* Exercise description
Working from the records below, repeat exactly the lines starting at the line that contains "Click the Firefox" and ending at the line that contains "You are a computer-use agent. Screen", inclusive.

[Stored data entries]
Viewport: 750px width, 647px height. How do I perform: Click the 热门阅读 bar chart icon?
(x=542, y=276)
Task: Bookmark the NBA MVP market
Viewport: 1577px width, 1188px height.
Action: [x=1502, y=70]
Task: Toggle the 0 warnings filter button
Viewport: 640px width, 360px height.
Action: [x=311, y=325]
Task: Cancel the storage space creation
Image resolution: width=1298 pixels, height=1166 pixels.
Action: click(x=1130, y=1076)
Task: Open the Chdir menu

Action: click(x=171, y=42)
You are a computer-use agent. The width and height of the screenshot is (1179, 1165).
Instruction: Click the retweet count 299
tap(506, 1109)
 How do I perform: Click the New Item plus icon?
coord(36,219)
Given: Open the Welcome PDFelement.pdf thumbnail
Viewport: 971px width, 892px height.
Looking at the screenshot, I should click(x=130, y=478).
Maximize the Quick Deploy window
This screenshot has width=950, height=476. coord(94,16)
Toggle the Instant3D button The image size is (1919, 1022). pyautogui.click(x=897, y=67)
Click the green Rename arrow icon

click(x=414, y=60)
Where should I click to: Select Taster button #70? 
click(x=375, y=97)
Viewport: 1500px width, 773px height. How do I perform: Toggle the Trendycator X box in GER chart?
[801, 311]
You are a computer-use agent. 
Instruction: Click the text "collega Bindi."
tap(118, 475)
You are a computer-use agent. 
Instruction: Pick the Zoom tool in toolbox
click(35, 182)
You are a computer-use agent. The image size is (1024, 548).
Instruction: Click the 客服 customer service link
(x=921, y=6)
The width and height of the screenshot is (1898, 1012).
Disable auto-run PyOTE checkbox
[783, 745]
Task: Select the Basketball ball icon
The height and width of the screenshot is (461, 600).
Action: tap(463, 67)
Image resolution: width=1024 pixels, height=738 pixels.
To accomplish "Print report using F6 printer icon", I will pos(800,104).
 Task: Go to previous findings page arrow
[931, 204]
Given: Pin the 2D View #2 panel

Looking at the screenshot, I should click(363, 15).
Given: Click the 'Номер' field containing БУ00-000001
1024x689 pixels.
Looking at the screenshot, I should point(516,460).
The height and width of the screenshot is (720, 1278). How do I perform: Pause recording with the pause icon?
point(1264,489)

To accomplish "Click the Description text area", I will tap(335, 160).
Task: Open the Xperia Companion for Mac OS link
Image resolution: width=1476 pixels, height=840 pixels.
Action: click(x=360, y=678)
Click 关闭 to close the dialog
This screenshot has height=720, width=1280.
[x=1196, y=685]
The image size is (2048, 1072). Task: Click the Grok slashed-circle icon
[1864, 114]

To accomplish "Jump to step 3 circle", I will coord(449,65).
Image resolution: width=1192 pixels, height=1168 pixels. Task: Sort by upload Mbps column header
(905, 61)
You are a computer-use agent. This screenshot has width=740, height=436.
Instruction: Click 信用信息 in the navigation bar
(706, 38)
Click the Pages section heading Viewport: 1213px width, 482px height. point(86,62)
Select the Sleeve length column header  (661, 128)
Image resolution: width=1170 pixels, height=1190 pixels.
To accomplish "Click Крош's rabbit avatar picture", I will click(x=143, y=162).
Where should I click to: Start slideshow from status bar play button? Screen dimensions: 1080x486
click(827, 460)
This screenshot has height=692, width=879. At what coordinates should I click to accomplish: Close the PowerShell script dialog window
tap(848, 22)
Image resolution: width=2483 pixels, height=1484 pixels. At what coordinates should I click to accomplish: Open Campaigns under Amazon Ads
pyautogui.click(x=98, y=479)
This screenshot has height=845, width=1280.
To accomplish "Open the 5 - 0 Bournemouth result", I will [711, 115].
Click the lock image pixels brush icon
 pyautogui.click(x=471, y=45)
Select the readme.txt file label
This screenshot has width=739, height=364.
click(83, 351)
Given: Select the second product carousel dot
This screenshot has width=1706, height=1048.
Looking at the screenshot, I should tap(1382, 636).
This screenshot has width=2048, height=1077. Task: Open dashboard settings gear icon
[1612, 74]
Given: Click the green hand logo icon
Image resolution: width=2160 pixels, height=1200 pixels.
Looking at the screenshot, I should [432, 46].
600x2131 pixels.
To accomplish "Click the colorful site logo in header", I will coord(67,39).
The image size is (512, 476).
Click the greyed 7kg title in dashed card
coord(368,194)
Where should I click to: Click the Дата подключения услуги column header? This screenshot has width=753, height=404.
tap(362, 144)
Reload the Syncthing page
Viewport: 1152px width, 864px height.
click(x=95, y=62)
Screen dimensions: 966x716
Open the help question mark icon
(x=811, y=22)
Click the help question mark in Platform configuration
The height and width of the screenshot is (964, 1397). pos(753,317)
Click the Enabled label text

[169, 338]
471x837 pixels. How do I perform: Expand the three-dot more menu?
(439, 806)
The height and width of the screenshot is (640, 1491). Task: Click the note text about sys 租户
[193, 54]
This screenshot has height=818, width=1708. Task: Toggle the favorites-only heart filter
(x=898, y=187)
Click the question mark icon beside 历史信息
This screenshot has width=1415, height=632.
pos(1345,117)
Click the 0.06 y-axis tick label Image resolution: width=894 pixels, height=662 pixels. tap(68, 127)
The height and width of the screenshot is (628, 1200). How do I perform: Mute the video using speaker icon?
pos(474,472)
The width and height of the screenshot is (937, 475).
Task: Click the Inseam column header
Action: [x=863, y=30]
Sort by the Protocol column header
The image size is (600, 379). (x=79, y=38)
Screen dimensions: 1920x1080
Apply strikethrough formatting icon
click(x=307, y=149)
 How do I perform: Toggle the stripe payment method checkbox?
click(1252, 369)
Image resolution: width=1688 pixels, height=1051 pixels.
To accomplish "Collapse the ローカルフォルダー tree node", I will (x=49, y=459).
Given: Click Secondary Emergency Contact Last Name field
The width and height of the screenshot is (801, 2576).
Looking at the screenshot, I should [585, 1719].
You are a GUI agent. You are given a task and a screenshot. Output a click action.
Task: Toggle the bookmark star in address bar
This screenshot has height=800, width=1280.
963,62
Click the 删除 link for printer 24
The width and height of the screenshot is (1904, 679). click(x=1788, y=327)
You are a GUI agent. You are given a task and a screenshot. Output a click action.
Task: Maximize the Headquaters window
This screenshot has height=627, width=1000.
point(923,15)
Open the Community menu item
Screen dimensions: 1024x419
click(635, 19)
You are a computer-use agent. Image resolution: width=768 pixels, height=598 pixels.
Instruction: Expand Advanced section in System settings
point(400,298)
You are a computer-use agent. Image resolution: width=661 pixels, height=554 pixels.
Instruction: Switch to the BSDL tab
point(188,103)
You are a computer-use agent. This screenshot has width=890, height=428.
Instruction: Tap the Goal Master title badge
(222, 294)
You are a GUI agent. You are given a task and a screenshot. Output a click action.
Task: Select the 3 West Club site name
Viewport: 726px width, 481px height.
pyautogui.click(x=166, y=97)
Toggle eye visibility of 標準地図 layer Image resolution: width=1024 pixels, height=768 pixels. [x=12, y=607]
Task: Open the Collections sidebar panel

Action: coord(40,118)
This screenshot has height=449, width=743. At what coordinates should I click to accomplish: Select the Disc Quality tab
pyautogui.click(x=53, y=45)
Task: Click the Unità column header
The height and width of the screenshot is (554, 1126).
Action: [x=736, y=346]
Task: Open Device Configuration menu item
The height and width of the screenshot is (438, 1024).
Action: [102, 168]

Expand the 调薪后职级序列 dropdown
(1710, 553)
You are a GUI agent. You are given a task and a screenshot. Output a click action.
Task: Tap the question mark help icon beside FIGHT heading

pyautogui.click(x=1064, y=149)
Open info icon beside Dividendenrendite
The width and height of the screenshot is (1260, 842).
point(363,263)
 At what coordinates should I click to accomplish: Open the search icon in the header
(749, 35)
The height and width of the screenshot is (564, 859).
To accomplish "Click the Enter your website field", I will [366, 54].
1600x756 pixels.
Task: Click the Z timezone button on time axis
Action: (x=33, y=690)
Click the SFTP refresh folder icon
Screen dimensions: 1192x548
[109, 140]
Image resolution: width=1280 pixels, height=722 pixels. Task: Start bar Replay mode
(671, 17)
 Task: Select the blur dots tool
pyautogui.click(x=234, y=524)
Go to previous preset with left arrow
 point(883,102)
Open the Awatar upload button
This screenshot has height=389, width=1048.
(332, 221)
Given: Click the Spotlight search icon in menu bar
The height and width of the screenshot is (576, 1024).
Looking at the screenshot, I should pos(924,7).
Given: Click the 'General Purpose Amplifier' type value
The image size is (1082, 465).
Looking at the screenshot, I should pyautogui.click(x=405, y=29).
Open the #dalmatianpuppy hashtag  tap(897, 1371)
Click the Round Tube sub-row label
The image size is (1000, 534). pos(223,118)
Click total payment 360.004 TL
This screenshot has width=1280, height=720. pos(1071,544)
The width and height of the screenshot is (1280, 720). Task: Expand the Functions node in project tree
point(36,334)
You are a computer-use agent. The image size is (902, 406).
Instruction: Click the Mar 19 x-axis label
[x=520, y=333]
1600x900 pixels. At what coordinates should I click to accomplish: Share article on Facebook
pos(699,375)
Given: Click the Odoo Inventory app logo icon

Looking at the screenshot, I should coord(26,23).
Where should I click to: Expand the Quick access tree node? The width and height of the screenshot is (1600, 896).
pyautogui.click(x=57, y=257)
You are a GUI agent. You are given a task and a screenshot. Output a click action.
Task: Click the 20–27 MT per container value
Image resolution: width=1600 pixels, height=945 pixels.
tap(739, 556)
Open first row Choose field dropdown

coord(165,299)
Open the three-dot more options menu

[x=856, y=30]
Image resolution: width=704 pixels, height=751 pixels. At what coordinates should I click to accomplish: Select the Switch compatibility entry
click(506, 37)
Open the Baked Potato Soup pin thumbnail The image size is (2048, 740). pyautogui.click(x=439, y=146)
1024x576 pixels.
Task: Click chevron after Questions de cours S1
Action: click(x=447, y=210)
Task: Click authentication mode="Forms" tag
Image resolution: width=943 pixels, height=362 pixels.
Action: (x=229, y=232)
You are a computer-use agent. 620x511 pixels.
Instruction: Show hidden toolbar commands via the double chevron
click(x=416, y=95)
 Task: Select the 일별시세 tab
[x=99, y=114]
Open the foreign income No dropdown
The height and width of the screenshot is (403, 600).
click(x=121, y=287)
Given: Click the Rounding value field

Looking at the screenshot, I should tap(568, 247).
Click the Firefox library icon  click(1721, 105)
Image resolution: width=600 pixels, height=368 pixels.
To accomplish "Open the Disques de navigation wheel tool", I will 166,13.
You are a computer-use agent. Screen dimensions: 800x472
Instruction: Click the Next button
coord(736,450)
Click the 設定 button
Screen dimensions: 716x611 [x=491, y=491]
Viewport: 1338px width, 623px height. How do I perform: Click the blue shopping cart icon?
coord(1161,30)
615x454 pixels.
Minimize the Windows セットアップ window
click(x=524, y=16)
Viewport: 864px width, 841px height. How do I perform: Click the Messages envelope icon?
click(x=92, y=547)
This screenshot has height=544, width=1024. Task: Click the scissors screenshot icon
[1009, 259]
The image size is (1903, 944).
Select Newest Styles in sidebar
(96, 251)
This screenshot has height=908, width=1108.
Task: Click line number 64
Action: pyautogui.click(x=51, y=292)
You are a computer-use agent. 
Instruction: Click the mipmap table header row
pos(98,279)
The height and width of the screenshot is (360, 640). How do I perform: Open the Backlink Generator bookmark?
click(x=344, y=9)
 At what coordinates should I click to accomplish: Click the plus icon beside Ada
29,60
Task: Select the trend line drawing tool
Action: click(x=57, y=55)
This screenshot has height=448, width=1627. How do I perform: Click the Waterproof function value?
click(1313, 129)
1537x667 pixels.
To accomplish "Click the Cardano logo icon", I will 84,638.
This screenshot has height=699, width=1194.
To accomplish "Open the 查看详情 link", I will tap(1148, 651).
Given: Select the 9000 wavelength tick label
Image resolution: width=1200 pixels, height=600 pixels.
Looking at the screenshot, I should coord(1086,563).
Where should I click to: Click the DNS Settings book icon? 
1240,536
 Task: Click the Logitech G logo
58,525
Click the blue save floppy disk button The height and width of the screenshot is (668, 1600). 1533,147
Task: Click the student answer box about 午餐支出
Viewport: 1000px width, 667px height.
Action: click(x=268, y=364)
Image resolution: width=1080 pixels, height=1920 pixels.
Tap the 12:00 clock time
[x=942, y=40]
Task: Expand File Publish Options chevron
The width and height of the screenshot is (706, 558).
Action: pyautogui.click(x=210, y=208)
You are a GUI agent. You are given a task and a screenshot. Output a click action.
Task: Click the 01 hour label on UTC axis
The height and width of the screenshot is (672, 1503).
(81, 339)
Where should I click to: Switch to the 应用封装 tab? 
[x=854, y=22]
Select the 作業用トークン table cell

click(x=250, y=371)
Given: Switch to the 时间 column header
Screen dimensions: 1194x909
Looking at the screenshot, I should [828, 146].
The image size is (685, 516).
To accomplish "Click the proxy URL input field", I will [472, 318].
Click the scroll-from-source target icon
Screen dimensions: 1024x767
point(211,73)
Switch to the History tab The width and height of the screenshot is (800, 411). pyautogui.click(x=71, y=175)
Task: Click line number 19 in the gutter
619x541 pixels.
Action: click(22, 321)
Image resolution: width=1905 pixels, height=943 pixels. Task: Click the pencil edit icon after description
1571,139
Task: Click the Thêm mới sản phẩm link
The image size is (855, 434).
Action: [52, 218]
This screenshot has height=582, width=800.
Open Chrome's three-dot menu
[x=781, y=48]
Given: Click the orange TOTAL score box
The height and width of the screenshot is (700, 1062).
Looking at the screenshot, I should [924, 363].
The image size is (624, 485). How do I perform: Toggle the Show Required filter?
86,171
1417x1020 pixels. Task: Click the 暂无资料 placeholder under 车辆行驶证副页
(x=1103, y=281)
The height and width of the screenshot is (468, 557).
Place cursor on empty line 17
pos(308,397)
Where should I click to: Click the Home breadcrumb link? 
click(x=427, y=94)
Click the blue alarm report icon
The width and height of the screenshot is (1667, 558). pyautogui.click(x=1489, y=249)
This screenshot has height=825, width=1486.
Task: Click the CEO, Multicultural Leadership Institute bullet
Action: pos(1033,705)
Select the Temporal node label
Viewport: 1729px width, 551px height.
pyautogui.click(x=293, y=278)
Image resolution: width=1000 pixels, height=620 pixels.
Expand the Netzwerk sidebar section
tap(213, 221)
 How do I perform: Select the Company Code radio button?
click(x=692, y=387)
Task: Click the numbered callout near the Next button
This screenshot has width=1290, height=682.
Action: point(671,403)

* Result below
Click the Firefox library icon  click(1721, 105)
Image resolution: width=600 pixels, height=368 pixels.
To accomplish "Open the Disques de navigation wheel tool", I will 166,13.
You are a computer-use agent. Screen dimensions: 800x472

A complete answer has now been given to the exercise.